• [WHAT THE EXERCISE ASKS]:
Find the line with "Fax: (229) 883-0127 (454, 1596)". Repeat it and each line after it, exactly, down to the end of the records below.

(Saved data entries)
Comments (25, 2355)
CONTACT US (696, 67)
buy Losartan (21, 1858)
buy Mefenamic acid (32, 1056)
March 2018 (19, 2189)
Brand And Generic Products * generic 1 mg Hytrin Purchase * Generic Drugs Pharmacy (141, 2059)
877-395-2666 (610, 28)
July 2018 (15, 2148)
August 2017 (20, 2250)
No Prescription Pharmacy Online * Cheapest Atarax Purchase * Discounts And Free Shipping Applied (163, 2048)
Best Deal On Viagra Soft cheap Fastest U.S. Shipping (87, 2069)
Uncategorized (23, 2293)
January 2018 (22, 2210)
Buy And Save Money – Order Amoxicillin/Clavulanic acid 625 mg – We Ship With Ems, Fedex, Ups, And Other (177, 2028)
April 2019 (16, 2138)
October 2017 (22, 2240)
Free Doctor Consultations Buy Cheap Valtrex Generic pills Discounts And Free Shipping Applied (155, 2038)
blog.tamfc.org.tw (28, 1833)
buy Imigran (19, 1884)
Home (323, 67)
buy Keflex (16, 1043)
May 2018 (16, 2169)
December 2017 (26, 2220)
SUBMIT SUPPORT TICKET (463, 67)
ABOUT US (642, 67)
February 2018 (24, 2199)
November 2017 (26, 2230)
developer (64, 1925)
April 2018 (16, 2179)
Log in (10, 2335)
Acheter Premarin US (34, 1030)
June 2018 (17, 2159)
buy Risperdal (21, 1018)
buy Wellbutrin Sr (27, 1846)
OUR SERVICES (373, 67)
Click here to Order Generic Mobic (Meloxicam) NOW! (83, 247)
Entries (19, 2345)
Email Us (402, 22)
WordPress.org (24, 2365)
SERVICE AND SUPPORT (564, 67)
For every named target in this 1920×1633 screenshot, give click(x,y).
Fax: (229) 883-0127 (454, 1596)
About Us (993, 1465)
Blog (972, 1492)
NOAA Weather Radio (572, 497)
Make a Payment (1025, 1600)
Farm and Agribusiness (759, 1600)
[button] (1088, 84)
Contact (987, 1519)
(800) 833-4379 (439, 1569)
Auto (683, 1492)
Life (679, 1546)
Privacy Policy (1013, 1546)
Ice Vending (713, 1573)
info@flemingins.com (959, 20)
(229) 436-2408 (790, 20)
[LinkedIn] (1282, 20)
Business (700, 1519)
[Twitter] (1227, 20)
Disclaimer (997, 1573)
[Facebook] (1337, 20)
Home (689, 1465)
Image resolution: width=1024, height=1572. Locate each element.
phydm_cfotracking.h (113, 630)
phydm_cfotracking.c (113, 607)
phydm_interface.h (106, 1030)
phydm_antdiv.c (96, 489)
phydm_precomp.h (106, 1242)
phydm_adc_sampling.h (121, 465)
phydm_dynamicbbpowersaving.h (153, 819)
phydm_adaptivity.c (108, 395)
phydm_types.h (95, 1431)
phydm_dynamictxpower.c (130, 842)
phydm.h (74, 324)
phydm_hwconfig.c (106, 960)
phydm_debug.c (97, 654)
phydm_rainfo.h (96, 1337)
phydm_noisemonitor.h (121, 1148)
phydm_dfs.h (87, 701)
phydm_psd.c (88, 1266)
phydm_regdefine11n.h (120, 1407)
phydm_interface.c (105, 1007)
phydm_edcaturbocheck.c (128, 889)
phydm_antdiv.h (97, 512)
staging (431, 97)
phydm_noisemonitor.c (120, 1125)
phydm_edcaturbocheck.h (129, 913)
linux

• [YOUR SOLUTION]:
Fax: (229) 883-0127 (454, 1596)
About Us (993, 1465)
Blog (972, 1492)
NOAA Weather Radio (572, 497)
Make a Payment (1025, 1600)
Farm and Agribusiness (759, 1600)
[button] (1088, 84)
Contact (987, 1519)
(800) 833-4379 (439, 1569)
Auto (683, 1492)
Life (679, 1546)
Privacy Policy (1013, 1546)
Ice Vending (713, 1573)
info@flemingins.com (959, 20)
(229) 436-2408 (790, 20)
[LinkedIn] (1282, 20)
Business (700, 1519)
[Twitter] (1227, 20)
Disclaimer (997, 1573)
[Facebook] (1337, 20)
Home (689, 1465)
Image resolution: width=1024, height=1572. Locate each element.
phydm_cfotracking.h (113, 630)
phydm_cfotracking.c (113, 607)
phydm_interface.h (106, 1030)
phydm_antdiv.c (96, 489)
phydm_precomp.h (106, 1242)
phydm_adc_sampling.h (121, 465)
phydm_dynamicbbpowersaving.h (153, 819)
phydm_adaptivity.c (108, 395)
phydm_types.h (95, 1431)
phydm_dynamictxpower.c (130, 842)
phydm.h (74, 324)
phydm_hwconfig.c (106, 960)
phydm_debug.c (97, 654)
phydm_rainfo.h (96, 1337)
phydm_noisemonitor.h (121, 1148)
phydm_dfs.h (87, 701)
phydm_psd.c (88, 1266)
phydm_regdefine11n.h (120, 1407)
phydm_interface.c (105, 1007)
phydm_edcaturbocheck.c (128, 889)
phydm_antdiv.h (97, 512)
staging (431, 97)
phydm_noisemonitor.c (120, 1125)
phydm_edcaturbocheck.h (129, 913)
linux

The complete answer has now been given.